*Exercise details*. Could you give every record again, exactly as it reads?

Records excerpted from a collection
··········
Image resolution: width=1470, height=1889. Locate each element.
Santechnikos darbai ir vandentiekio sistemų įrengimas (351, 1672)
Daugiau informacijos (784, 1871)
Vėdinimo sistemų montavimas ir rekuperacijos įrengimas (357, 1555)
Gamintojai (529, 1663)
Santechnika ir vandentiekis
··········
*Response for this exercise*.
Image resolution: width=1470, height=1889. Locate each element.
Santechnikos darbai ir vandentiekio sistemų įrengimas (351, 1672)
Daugiau informacijos (784, 1871)
Vėdinimo sistemų montavimas ir rekuperacijos įrengimas (357, 1555)
Gamintojai (529, 1663)
Santechnika ir vandentiekis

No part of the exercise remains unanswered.